MN 107
Gaṇaka Moggallāna Sutta
— Le récit de Gaṇakamoggallâna —

Ce soutta, dans lequel un brahmane comptable s'enquiert auprès du Bouddha de la progression didactique qu'il a adoptée, contient une explication détaillée de la voie graduelle (Anupubba Paṭipadā, a.k.a. Sekha Paṭipadā). Le Bouddha explique ensuite pourquoi son enseignement ne fonctionne pas pour tout le monde.




Traduction de Christian Maës


Ainsi ai-je entendu.

En ce temps-là le Seigneur séjournait près de Sâvatthi dans le palais Migāramātu du parc de l’Est.
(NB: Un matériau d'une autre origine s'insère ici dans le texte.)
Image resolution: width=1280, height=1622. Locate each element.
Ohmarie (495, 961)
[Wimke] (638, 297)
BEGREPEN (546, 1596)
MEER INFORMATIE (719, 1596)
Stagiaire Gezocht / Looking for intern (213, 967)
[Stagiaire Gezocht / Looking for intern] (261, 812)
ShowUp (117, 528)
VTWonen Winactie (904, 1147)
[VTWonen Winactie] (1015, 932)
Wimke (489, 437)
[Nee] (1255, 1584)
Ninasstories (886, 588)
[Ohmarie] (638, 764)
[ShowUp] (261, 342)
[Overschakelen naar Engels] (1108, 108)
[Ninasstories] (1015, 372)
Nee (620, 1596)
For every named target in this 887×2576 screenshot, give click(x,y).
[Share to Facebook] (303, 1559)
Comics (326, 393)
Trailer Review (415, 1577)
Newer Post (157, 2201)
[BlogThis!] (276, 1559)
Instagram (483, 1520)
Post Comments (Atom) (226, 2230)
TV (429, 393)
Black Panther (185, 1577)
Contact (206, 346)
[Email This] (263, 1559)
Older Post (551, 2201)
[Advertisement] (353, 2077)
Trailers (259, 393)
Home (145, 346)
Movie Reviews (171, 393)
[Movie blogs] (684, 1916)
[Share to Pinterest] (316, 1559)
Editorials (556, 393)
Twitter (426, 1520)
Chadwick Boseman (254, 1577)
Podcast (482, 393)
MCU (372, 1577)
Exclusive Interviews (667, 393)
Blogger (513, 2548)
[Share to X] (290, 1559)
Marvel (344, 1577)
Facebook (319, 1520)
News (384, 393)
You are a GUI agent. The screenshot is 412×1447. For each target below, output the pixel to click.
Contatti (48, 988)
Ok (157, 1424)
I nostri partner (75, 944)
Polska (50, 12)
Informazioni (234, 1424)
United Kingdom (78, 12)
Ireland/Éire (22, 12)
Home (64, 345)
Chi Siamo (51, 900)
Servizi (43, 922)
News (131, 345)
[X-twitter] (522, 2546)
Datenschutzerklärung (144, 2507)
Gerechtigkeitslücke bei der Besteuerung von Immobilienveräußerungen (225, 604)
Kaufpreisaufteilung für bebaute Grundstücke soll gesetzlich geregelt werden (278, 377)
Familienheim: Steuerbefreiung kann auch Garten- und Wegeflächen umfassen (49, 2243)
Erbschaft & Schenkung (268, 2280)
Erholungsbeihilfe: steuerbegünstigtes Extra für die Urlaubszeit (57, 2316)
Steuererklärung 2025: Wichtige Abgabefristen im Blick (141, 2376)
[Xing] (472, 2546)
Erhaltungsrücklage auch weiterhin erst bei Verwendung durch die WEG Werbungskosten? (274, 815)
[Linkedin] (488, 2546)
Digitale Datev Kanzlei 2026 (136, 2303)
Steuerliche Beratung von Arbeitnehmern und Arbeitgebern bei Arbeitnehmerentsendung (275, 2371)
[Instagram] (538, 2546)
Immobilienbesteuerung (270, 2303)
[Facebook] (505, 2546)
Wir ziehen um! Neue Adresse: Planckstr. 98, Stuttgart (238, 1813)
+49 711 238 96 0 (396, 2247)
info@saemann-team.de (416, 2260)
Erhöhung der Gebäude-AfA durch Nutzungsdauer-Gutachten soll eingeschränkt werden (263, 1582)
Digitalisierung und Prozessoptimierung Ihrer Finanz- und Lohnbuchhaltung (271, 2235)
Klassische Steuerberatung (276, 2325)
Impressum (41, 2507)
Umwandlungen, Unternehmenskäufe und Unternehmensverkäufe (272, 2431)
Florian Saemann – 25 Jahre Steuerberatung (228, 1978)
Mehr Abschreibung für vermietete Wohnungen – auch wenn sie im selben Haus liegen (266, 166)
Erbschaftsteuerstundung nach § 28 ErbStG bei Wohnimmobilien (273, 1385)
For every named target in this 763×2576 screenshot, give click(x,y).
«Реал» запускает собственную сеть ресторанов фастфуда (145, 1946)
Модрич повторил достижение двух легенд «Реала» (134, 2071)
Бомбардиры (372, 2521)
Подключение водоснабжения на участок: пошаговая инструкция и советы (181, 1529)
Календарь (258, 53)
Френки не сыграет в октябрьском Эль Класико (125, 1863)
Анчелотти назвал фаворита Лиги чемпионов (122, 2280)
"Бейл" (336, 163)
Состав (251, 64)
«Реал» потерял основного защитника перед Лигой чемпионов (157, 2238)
Or le brahmane Gaṇakamoggallâna vint trouver le Seigneur. Il échangea en arrivant des paroles courtoises avec le Seigneur et conclut leurs salutations aimables et mémorables en s’asseyant convenablement. Une fois bien assis, le brahmane Gaṇakamoggallâna dit au Seigneur :

—Dans ce palais, honorable Gotama, on constate qu’on arrive à la dernière marche par une progression, une action par paliers, un cheminement par étapes. De même, il existe chez les brahmanes une progression, une action par paliers, un cheminement par étapes dans l’étude des Védas, on observe chez les archers une progression, une action par paliers, un cheminement par étapes pour devenir un archer professionnel, et chez nous aussi, les comptables qui vivons de nos calculs, il y a une progression, une action par paliers, un cheminement par étapes dans les comptes. Quand nous accueillons un apprenti, nous le faisons d’abord compter : un, l’unité, deux, la paire, trois, le trio, quatre, la tétrade, cinq, la pentade, six, l’hexade, sept, l’heptade, huit, l’octade, neuf, l’ennéade, dix, la dizaine. Nous le faisons compter jusqu’à cent. Est-il possible, honorable Gotama, de montrer de la même façon dans ce une progression, une action par paliers, un cheminement par étapes ?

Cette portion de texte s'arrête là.